First week of this school year -- if you can call three half-days a week -- is over, and it was really nice. That's always the case for the first couple of weeks until my less than stellar classroom management cues a few students in to the fact that they can be lax as fuck. Sigh. However, it was still a really nice first week, one of the most pleasant I can remember. Today, two things happened that make this weekend super nice, as well.
1) I may finally actually start and finish (and all between) Moby Dick. For Reasons, I was looking at my Audible books account, and searched that weighty tome, which I have tried to read so, so, so many times, never getting past past chapter three. There are more than twenty different versions... there are even at least twelve that are unabridged. How to choose? I asked the internet, and lo, the internet told me that what I should really check out is: Moby Dick: The Big Read (
http://www.mobydickbigread.com/), which is all 137 (or 138? something like that) chapters read aloud by different Brit personalities, celebrities. I've heard of some of them (Benedict Cumberbatch, e.g.) but not most of them. Tilda Swinton reads the first chapter. Some guy who is brilliant, Nigel something, reads the third chapter. Nigel Williams. It's great! I will listen to it, slowly, over time. Such brilliant and hilarious writing. I mean, I KNEW that. I've read other Melville and loved it. But this, this novel has been my unconquerable mountain. Other books I've never read, I don't want to read (most things Russian, and does that include Nabokov's Lolita? I'm never going to read that either). (Or any James Joyce, tbh). But Moby Dick? I DO want to read that. And this may be the way. Perhaps I will report on it as I make my way through it. In 2018, my mom and I listened to A Study in Scarlet and The Hound of the Baskervilles, read by Stephen Fry, and she loved it. I read all the Sherlock Holmes there was to read by the time I was ten, but it was very enjoyable to hear it in Fry's voice. He does one of the Moby Dick chapters, too.

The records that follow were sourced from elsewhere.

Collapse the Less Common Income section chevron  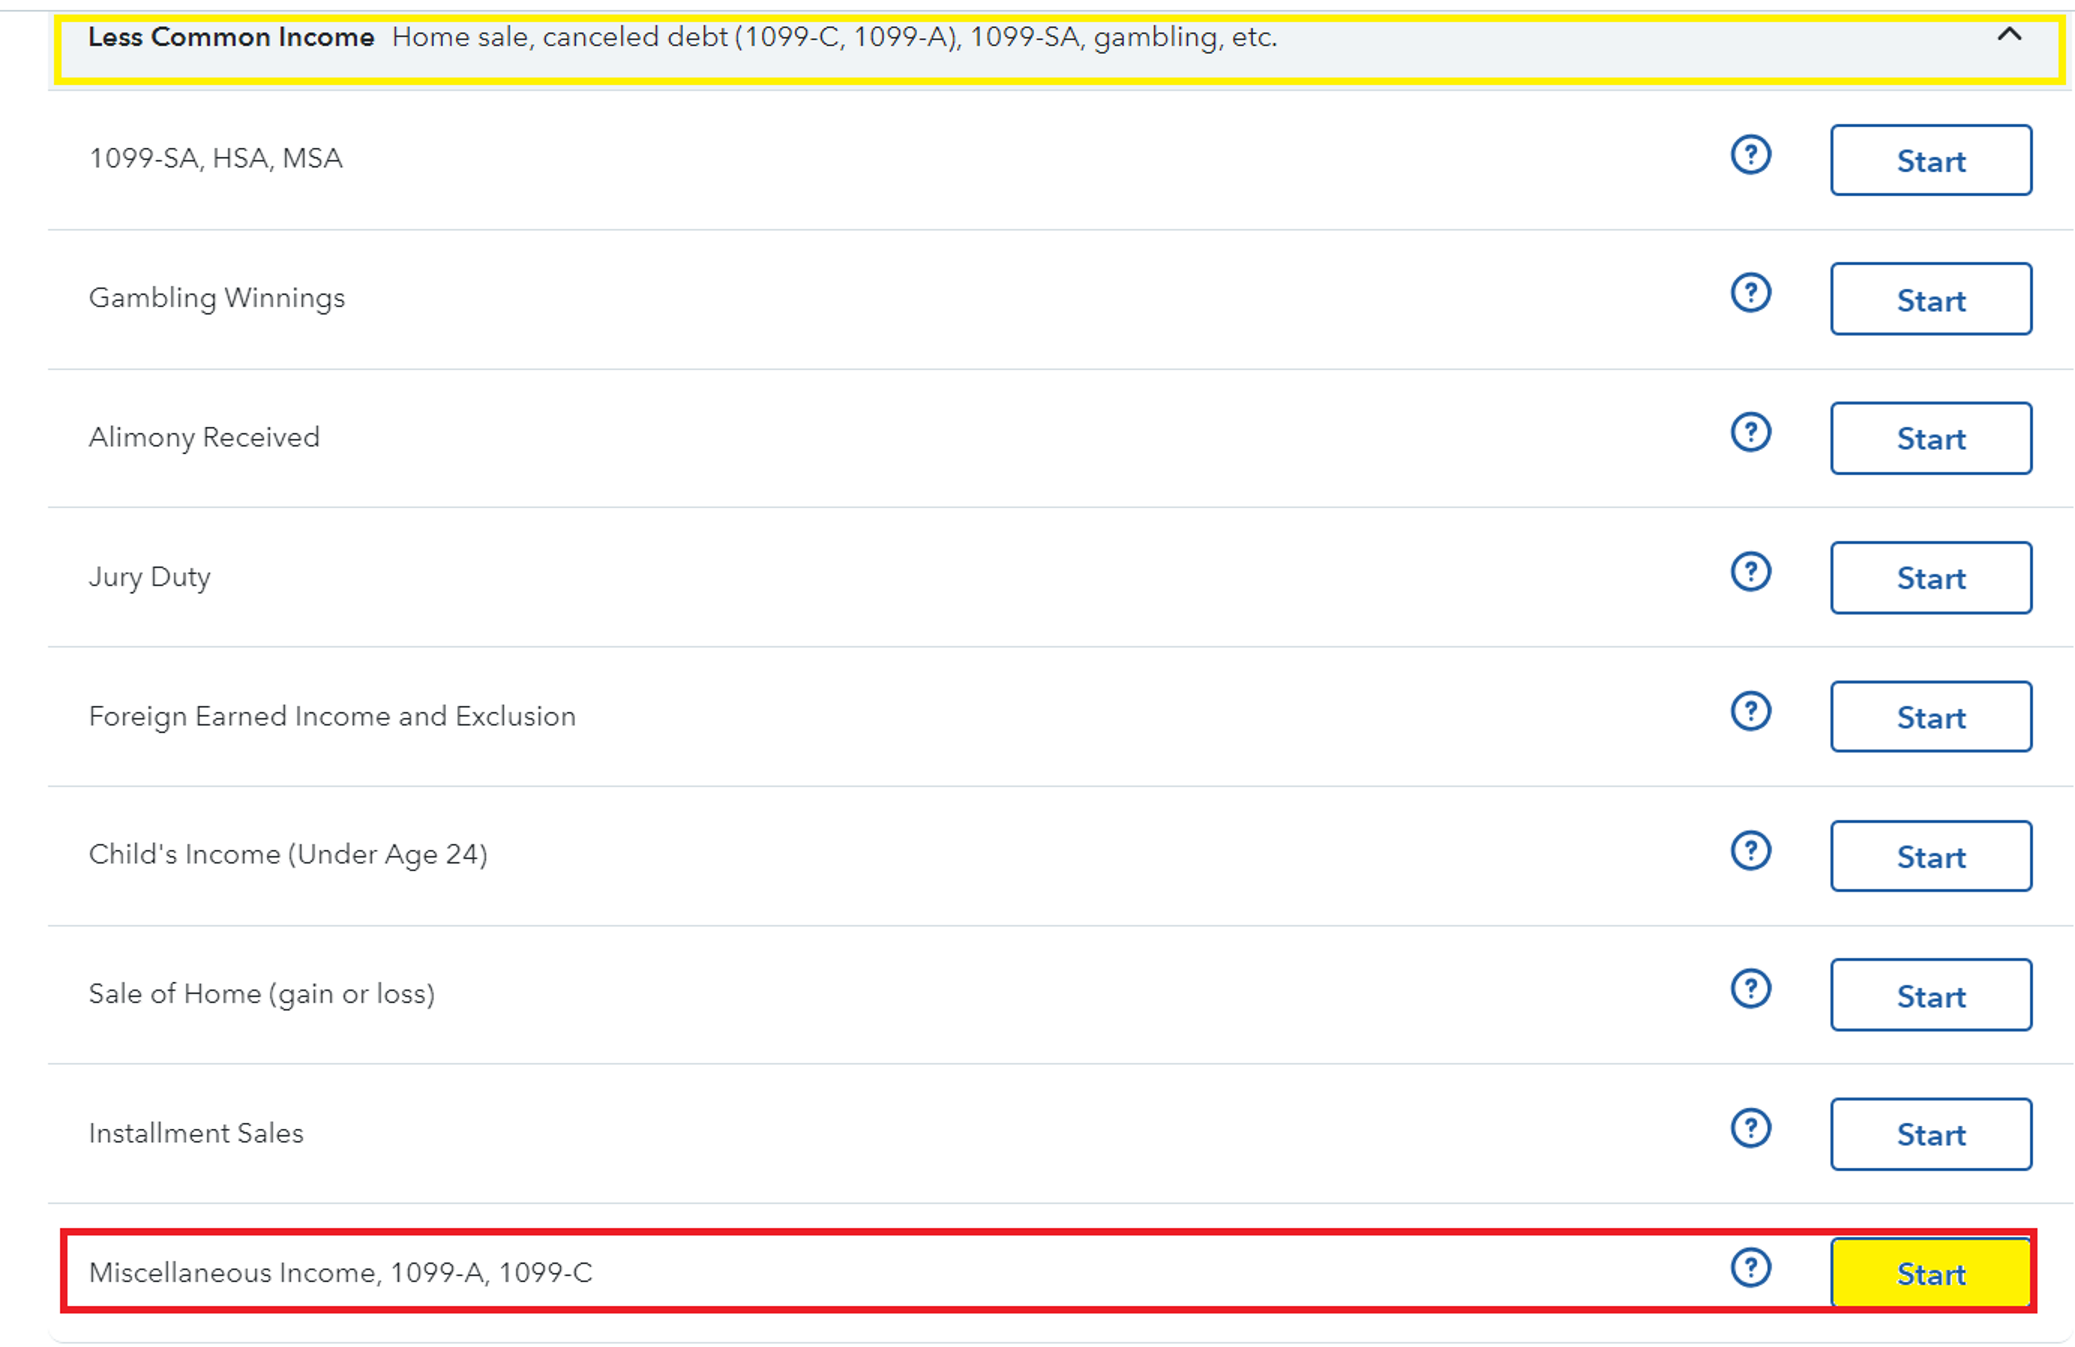pyautogui.click(x=2009, y=35)
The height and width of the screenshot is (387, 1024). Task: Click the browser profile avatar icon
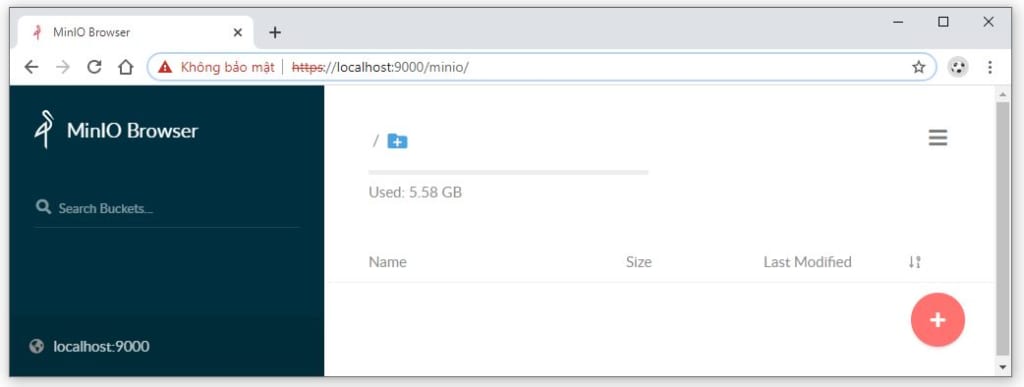coord(958,67)

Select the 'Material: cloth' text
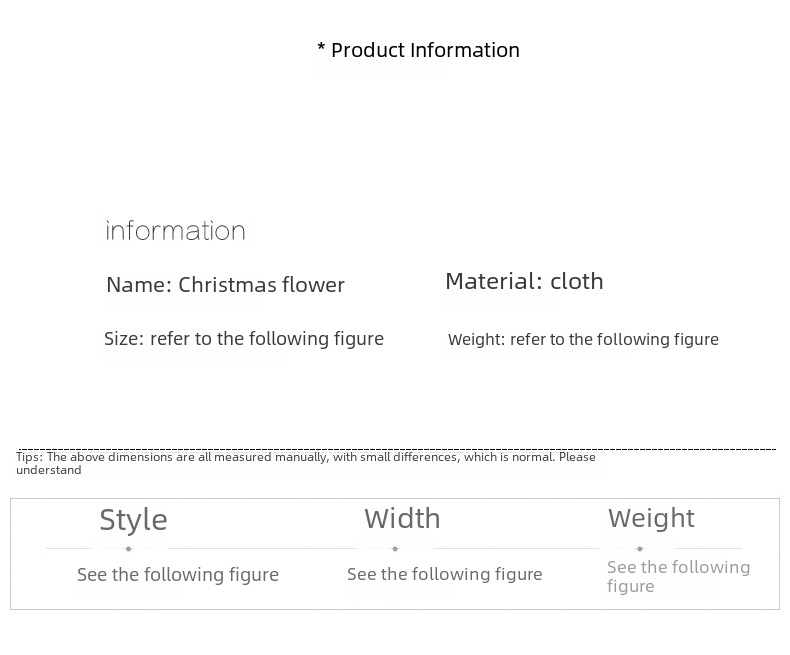pyautogui.click(x=524, y=281)
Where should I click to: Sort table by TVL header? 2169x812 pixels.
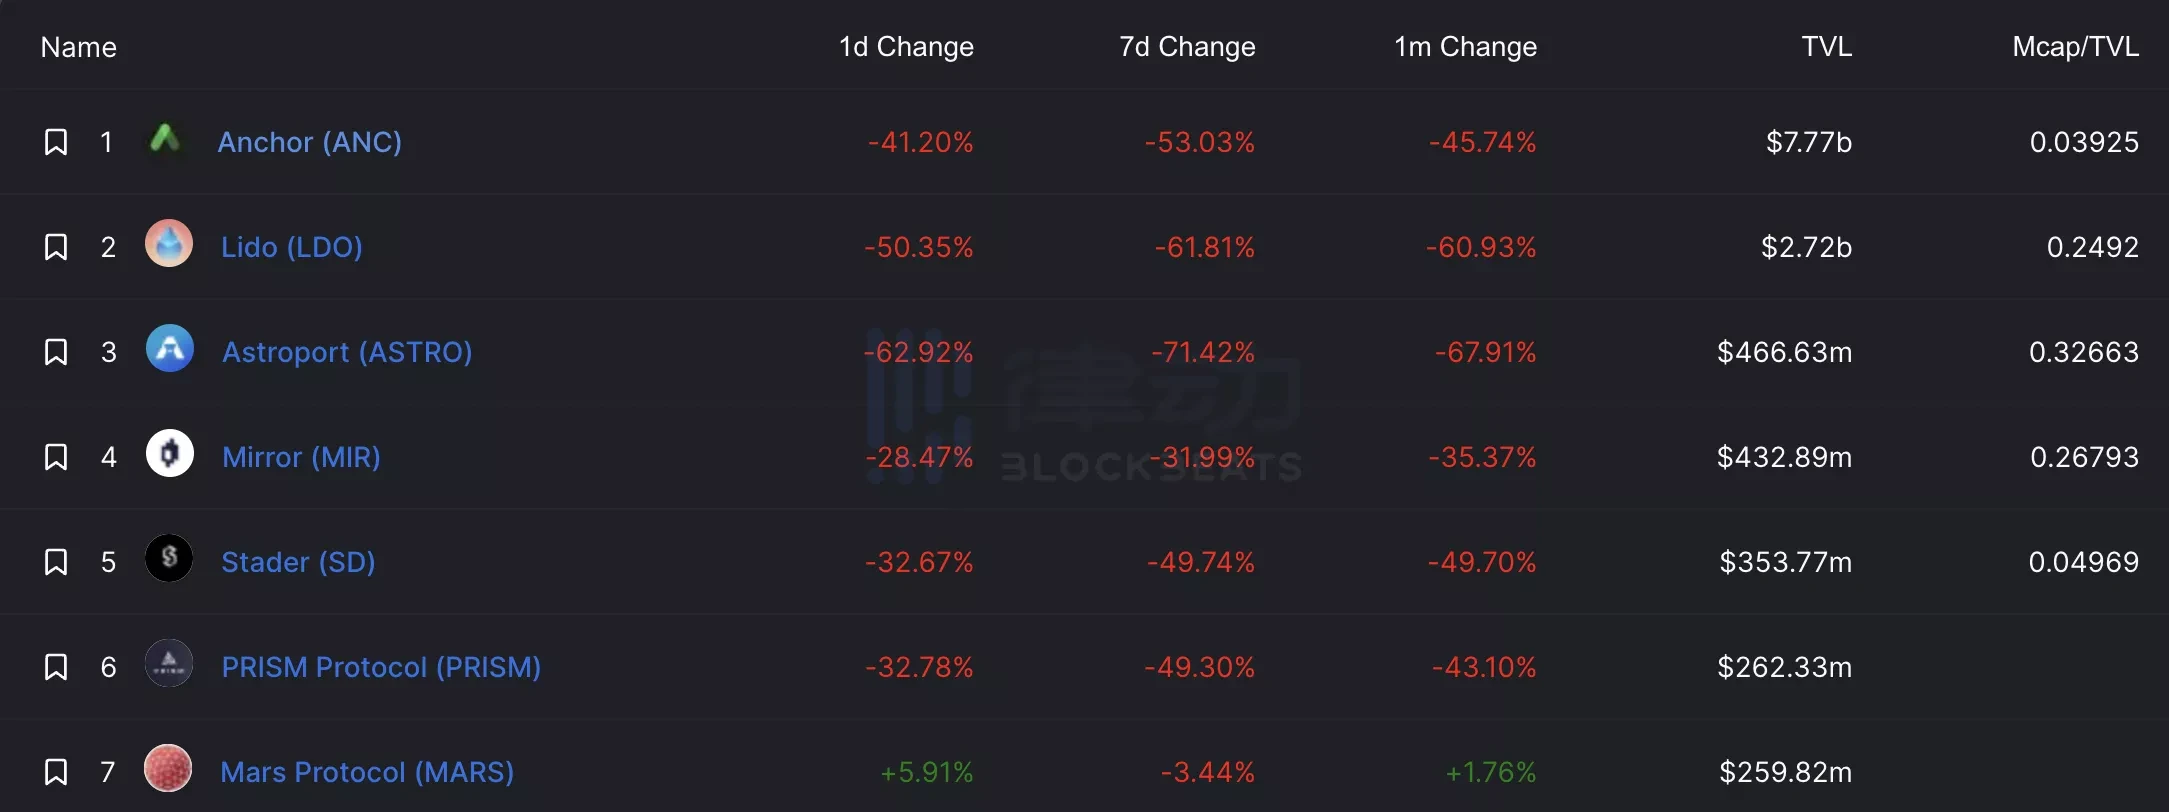click(1826, 47)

2) I slept really late this Sunday morning, but ah, I was LESSON PLANNING. I often do lesson plan in bed, not gonna lie. And this morning, that time allowed me to at last figure out what I am going to do with my brand new class -- a 6th grade "Wheel" class, which means a [s]elective for one-third of the sixth graders, repeated twice more during the year. So I'll see all of them? And each class will have about 13 weeks? We're on a semester system, really, so it's going to be odd, when we do grades for this one class. I was told by the principal that the class is officially named "University of Diversity", and "you'll be great at it! It's like Sociology for Beginners!" I know nothing about sociology and do not want to know anything about sociology, much less make up curriculum for it from scratch. The person who taught it last year made it about... if I understood her correctly... code breaking, espionage, forensic science, and reading The Hound of the Baskervilles. Me? This is the 400th anniversary of slavery in the United States, so we're going to dissect racism and read Mildred D. Taylor's Roll of Thunder, Hear My Cry, which I've taught many times (a long time ago) and which I have a class set of, along with an audible version, and lots of ideas. Hurrah, problem solved.